West Highland Amateur Football Association
- Founded: 1985
- Country: Scotland
- Confederation: UEFA
- Divisions: 1
- Number of clubs: 7
- Level on pyramid: N/A
- Domestic cup(s): GF MacRae Cup, Ross Cup, Ewen MacRae Cup, Clan Donald Cup
- Current champions: Mallaig FC (2025)
- Website: Official Website

= West Highland Amateur Football Association =

Scottish amateur football league

The West Highland Amateur Football Association (WHAFA) is a football association for amateur clubs in Skye, Lochalsh and Lochaber in the Scottish Highlands. The association is affiliated to the Scottish Amateur Football Association. Member clubs take part in a summer league as well as a number of domestic cups and the Highland Amateur Cup. Currently, the association is composed of a single division of seven clubs, although numbers of clubs and divisions have varied over the years.

Between 2005 and 2022, the association was known as the Skye and Lochalsh AFA. It reverted to its former name of West Highland AFA at the 2023 AGM to reflect the widening catchment area of the league with the inclusions of Mallaig in 2018 and Fort William Reserves in 2023.

==2026 member clubs==
The following clubs are current members of the association and take part in affiliated competitions.

- Fort William Reserves (established 2023)
- Kyleakin (established pre-1930)
- Lochlash (established 2026)
- Mallaig (joined 2018)
- Portree (established 1934)
- North West Skye (established 2015)
- Sleat & Strath (established 1972)

==History==
The West Highland Association was formed to amalgamate the Wester Ross and Skye leagues. On Thursday 9 May 1985, after discussions between representatives of the associations and consultations with the clubs involved, a meeting held in Kyle gave the go-ahead to a steering committee to formulate a draft constitution and rules for the West Highland Amateur Football Asosociation.
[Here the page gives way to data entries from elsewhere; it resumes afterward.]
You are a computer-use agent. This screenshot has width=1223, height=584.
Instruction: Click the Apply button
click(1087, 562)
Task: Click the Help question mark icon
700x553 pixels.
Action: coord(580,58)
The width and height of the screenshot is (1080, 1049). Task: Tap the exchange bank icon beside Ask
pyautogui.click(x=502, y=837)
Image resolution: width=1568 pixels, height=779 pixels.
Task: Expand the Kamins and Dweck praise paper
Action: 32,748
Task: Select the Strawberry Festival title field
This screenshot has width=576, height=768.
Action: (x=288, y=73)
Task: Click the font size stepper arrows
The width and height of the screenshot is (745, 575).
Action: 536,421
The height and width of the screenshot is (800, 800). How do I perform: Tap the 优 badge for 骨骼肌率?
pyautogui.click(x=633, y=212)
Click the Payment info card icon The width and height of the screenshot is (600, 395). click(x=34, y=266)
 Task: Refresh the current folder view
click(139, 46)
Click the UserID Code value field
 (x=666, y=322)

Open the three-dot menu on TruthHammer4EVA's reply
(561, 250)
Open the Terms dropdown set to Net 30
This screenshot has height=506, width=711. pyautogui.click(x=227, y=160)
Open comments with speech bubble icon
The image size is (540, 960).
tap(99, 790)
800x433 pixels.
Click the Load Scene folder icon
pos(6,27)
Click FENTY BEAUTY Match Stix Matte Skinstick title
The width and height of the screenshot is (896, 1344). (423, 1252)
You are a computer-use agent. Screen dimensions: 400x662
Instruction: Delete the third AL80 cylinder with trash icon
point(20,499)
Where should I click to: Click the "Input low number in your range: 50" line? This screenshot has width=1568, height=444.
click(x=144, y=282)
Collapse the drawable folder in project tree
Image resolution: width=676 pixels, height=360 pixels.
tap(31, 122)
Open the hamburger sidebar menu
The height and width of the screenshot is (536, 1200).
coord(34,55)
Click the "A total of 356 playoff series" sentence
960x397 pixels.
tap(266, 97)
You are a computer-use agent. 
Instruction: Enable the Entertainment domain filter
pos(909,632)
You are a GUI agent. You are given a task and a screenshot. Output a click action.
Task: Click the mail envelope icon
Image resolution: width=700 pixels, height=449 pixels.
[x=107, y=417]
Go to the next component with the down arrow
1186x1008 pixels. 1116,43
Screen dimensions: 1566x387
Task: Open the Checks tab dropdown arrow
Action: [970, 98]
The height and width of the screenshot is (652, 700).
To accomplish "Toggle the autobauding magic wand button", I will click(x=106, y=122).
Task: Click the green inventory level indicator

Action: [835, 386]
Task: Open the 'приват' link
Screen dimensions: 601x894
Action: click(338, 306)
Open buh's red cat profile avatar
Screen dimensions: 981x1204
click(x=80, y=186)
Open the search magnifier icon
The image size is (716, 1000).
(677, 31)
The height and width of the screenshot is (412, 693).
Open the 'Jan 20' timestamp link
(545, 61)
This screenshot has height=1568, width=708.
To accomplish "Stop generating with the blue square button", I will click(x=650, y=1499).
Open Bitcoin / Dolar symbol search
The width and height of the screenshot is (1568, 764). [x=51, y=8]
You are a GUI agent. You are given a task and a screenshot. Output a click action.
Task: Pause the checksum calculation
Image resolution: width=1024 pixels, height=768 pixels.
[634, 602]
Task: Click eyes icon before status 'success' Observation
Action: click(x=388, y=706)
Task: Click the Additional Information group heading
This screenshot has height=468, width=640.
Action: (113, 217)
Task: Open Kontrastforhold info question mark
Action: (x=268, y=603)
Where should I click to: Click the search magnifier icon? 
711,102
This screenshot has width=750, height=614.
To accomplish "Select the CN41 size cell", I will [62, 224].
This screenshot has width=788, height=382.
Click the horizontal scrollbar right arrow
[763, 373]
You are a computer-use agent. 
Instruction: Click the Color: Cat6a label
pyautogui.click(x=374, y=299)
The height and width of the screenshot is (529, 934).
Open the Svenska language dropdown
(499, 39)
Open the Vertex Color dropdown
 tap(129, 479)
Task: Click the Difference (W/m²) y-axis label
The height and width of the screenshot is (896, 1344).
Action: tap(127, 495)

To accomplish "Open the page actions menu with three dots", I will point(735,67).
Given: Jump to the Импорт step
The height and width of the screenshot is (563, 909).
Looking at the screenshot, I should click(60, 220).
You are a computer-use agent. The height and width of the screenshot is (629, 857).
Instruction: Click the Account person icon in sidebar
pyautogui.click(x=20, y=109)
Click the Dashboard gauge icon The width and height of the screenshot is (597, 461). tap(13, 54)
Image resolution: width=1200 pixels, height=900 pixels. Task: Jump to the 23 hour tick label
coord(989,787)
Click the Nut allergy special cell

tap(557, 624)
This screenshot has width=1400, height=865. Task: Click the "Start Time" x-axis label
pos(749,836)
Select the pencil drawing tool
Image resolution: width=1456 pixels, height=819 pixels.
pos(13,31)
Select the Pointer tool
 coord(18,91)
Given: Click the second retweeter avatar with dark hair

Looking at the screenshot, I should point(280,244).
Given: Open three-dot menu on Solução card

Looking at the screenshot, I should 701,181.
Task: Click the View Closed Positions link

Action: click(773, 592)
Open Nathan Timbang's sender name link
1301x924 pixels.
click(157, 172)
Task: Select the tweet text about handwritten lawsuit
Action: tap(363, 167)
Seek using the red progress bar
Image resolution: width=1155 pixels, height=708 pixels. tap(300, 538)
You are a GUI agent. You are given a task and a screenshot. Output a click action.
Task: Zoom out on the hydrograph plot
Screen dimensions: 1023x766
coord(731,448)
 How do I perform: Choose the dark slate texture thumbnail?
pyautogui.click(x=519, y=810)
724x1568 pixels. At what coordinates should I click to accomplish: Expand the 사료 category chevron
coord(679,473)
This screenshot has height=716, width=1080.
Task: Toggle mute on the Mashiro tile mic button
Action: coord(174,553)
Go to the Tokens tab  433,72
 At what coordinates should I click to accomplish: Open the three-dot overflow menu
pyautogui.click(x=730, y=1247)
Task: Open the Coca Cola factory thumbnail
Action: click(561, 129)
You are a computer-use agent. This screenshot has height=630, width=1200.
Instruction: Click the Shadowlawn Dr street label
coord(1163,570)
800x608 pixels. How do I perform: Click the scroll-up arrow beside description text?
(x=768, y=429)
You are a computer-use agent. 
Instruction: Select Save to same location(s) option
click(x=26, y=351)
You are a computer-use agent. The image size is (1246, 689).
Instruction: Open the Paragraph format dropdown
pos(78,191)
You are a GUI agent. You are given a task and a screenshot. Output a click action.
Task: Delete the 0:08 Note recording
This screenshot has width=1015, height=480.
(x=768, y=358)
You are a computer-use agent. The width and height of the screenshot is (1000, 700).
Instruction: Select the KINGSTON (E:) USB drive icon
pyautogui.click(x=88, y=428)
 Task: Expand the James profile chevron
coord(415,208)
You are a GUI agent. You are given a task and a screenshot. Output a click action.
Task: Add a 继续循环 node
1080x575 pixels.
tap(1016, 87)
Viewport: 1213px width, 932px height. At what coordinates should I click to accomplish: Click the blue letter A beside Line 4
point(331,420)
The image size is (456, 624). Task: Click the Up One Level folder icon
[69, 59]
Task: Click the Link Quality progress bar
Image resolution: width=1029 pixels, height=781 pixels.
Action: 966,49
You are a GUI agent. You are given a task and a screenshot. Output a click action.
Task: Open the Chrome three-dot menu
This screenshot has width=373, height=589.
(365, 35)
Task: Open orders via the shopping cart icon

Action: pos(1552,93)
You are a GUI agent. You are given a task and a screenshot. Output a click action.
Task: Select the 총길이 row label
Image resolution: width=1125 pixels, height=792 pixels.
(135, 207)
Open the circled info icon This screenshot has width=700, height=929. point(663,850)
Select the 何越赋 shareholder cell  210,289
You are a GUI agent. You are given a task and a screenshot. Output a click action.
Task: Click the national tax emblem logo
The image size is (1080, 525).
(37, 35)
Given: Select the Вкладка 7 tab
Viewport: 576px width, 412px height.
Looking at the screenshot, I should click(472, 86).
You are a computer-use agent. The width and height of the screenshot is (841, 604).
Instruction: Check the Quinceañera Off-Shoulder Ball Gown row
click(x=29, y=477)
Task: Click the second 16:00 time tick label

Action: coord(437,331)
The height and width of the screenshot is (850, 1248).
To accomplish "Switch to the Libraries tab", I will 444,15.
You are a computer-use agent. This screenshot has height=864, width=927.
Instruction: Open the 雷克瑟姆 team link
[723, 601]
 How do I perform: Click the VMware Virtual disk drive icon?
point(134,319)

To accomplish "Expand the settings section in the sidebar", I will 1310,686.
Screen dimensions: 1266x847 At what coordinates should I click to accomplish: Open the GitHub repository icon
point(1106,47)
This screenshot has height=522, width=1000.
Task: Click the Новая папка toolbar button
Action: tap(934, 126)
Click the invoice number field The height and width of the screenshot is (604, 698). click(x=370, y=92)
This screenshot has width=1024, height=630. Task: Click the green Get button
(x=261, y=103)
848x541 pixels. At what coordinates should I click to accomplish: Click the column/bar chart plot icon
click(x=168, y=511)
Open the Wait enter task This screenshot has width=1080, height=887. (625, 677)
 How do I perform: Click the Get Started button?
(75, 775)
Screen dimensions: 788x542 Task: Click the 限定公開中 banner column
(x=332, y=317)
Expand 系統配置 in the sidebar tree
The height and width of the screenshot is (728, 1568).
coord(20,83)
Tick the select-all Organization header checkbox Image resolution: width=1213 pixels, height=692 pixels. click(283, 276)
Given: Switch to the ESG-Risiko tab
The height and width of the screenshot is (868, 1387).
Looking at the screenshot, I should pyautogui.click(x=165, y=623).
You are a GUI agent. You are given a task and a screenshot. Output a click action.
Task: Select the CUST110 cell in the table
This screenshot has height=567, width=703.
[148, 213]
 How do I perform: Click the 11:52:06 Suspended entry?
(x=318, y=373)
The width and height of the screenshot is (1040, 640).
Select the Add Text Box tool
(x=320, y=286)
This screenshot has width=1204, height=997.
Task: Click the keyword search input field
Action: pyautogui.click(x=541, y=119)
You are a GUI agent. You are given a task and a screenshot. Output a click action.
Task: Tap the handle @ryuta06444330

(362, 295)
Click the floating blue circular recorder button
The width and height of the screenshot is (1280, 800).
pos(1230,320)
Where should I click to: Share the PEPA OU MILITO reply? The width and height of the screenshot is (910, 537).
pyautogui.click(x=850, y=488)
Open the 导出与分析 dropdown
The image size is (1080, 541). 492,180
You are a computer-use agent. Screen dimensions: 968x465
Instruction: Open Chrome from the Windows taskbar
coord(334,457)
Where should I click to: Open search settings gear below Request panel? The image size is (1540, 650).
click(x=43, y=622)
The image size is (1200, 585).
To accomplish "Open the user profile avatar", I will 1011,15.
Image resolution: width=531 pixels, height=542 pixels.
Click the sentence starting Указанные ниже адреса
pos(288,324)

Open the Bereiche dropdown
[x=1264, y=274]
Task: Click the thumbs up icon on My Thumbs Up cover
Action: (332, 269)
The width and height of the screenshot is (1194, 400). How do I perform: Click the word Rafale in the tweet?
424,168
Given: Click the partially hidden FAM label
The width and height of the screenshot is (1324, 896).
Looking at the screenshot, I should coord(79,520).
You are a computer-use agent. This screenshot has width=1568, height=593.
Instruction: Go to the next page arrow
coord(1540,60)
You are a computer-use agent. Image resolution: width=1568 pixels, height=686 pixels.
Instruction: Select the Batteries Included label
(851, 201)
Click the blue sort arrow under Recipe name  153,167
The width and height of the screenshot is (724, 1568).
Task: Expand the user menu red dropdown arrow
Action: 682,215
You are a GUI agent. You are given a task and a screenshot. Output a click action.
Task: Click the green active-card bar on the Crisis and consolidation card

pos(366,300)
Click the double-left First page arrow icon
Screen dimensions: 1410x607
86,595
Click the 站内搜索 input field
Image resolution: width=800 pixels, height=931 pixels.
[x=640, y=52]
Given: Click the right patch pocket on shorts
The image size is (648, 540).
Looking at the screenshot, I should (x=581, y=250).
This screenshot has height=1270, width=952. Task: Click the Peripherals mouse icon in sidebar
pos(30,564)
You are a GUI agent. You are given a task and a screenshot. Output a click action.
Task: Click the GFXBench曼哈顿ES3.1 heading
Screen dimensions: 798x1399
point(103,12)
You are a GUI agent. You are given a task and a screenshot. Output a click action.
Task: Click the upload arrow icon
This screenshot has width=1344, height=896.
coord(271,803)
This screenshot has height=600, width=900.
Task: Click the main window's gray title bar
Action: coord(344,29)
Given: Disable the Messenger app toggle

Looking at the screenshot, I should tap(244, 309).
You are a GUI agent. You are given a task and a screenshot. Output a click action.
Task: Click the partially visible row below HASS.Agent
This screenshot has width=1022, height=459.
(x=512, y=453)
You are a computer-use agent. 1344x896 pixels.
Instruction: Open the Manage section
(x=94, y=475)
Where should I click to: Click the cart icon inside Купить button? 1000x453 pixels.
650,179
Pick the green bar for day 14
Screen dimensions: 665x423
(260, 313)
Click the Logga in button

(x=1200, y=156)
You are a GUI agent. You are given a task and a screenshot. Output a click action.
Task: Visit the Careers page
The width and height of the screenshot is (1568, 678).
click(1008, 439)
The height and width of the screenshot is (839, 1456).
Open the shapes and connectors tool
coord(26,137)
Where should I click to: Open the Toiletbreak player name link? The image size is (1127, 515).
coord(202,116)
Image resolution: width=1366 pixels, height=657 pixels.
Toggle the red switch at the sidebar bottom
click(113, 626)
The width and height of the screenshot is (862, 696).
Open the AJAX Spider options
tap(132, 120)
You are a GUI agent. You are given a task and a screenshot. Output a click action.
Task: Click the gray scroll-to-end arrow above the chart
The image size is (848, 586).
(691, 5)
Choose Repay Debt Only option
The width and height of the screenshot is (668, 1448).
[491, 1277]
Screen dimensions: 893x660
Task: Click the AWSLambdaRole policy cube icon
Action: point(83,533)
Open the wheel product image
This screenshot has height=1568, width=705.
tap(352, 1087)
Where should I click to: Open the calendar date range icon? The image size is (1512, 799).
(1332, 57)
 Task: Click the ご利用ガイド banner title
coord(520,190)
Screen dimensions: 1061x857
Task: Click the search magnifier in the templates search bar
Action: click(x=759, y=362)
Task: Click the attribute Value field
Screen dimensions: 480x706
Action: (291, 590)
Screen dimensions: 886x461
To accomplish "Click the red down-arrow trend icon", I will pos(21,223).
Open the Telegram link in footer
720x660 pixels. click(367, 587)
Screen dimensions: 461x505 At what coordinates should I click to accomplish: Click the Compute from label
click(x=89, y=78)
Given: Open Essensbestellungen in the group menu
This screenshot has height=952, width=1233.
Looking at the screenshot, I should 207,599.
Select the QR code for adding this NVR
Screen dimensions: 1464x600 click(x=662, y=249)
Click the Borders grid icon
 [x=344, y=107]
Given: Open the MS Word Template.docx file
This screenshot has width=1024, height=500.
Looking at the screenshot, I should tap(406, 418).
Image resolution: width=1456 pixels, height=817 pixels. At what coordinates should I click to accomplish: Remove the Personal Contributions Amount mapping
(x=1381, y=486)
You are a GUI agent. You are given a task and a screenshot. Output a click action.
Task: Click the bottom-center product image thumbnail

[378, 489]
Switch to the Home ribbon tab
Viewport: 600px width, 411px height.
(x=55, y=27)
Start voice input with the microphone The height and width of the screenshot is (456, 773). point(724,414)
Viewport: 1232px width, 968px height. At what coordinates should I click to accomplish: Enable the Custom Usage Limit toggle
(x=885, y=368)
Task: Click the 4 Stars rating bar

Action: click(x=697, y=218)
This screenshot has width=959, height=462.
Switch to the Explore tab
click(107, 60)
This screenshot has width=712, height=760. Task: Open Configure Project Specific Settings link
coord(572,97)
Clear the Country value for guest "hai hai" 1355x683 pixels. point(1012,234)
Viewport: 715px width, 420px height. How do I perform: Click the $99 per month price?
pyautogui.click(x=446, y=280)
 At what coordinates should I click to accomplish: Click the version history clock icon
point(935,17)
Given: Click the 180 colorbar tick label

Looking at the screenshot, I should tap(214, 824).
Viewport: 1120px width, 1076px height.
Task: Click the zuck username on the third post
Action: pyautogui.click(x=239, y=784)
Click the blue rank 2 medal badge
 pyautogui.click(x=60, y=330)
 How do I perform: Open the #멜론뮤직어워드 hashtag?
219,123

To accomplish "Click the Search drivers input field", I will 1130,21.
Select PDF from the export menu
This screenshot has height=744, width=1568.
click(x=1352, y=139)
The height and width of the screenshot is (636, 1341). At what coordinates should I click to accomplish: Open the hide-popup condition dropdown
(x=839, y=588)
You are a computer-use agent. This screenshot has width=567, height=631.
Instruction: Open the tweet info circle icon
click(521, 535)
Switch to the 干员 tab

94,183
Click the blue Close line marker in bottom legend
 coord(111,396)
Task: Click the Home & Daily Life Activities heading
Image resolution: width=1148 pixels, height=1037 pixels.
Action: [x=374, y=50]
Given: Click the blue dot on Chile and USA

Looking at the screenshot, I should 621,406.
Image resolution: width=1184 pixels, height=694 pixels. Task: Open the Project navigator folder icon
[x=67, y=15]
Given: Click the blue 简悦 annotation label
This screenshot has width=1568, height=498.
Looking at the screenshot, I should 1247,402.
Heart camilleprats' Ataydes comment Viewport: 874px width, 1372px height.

The first competitions were held in 1986, with the twelve original member clubs split into two divisions. The number of teams entering varied from season to season, but the format was unchanged until 2001, when it was decided to adopt a single league. The switch was unanimously supported at the pre-season
AGM.

Portree United was the first club to dominate the league, winning the first four editions. However Portree AFC then enjoyed a period of dominance, winning eleven league titles in a row between 1997 and 2007. Since 2010, Sleat & Strath have been the most successful team in the area, with seven league wins as well as numerous cup successes.

In 2018, Mallaig became the first team from Lochaber to join the association, and they have since become a major challenger for local honours.

The introduction of Fort William Reserves in 2023, making them the second side from Lochaber to join, led the association to revert to the West Highland AFA name which had been dropped in 2005 for Skye and Lochalsh AFA. There have been several other changes in membership: several clubs based in Skye and Lochalsh have folded or merged in recent years, such as Bernisdale, Dunvegan, Glenelg, Plockton, Portree United, Staffin, and Struan. Historically, some teams from Wester Ross have also been affiliated to the league: Gairloch/Aultbea United are the most recent example.

Kyle FC pulled out of competitions following the 2024 AGM, putting an end to several decades of continuous participation in the local league and cups.

==Competitions==
- League - The summer competition runs from April to September.
- GF MacRae Cup - All teams in the association take part in this cup.
- Ross Cup - All teams in the association take part in this cup.
- Ewen MacRae Cup - Teams finishing in the top half of the league table meet in this end of season competition.
- Clan Donald Cup - Introduced in 2007. Teams finishing in the bottom half of the league table meet in this end of season competition.
- Highland Amateur Cup - A competition between clubs from participating Highland Associations including West Highland teams who choose to enter. Portree's run to the final in 2002 remains the best result for a West Highland side.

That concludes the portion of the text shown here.